The PII Dilemma in Generative AI

One of the most significant barriers to enterprise AI adoption is the risk of data leakage. Employees frequently use Large Language Models (LLMs) to summarise customer emails, analyse financial reports, or debug code. In doing so, they inadvertently expose Personally Identifiable Information (PII) to external model providers [1].

Relying on employees to manually scrub data before pasting it into a prompt is a failed strategy. Human error is inevitable.

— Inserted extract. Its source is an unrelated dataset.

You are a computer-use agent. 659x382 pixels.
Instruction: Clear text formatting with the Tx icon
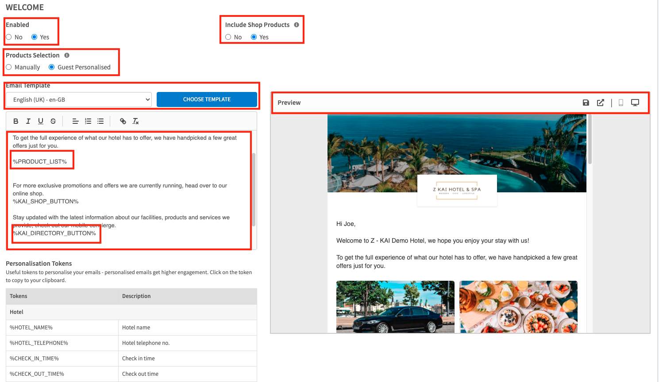[x=135, y=121]
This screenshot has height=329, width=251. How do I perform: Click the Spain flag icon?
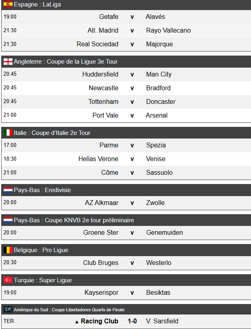point(8,4)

Furthermore, relying on the model provider's promise not to use your data for training is insufficient for highly regulated industries like finance, healthcare, and government [2].

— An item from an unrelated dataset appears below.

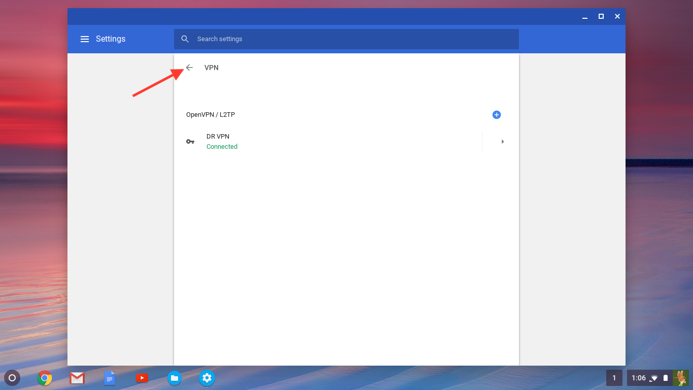Click the search magnifier in Settings

[185, 39]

What is Inline PII Redaction?

Inline PII redaction is a security mechanism that intercepts the prompt before it is sent to the LLM. It scans the text for sensitive information, replaces it with synthetic tokens (or masks it), forwards the safe prompt to the model, and then seamlessly re-injects the original data into the response before presenting it to the user.

This process ensures that the external model provider never sees the actual PII, while the user experiences no degradation in the quality or context of the AI's response.

How the Songlines Gateway Handles Redaction

The Songlines Gateway operates as a reverse proxy for all AI traffic within an organisation. When a user submits a prompt, the Gateway executes a multi-step redaction pipeline in milliseconds:

  1. Interception: The prompt is intercepted at the Gateway layer, within the organisation's sovereign boundary.
  2. Detection: The Gateway uses a combination of regular expressions, pattern matching, and lightweight Named Entity Recognition (NER) models to identify PII. This includes names, email addresses, phone numbers, credit card numbers, Medicare numbers, and custom organisational patterns.
  3. Masking: Identified PII is replaced with contextual tokens. For example, "John Smith's phone number is 0412 345 678" becomes "[PERSON_1]'s phone number is [PHONE_1]".
  4. Model Processing: The masked prompt is sent to the LLM. The LLM processes the request and generates a response using the tokens (e.g., "I have updated the record for [PERSON_1] with the new number [PHONE_1].").
  5. Re-injection: The Gateway receives the response, maps the tokens back to the original data, and re-injects the PII before delivering the final text to the user.

The Compliance Advantage

Implementing inline PII redaction fundamentally changes the compliance posture of an AI deployment. By ensuring that PII never leaves the trusted environment, organisations can leverage the power of frontier models (like GPT-4 or Claude 3.5 Sonnet) without violating data residency requirements or privacy regulations [3].

"Inline redaction is the bridge between the utility of public LLMs and the strict compliance requirements of the enterprise. It allows you to use the best models in the world without compromising your most sensitive data."

Conclusion

As AI becomes deeply integrated into daily workflows, securing the data pipeline is paramount. Inline PII redaction, enforced via a centralised control plane like the Songlines Gateway, provides the mathematical guarantee required to deploy AI safely and confidently across the enterprise.

References

[1] CyberCX, "Data Leakage via Public LLMs," CyberCX Insights, 2026.
[2] Office of the Australian Information Commissioner (OAIC), "Privacy and Generative AI," OAIC, 2026.
[3] Cetus AI, "Sovereign AI: A Reference Architecture for Australian Government," Cetus AI Labs, Q4 2025.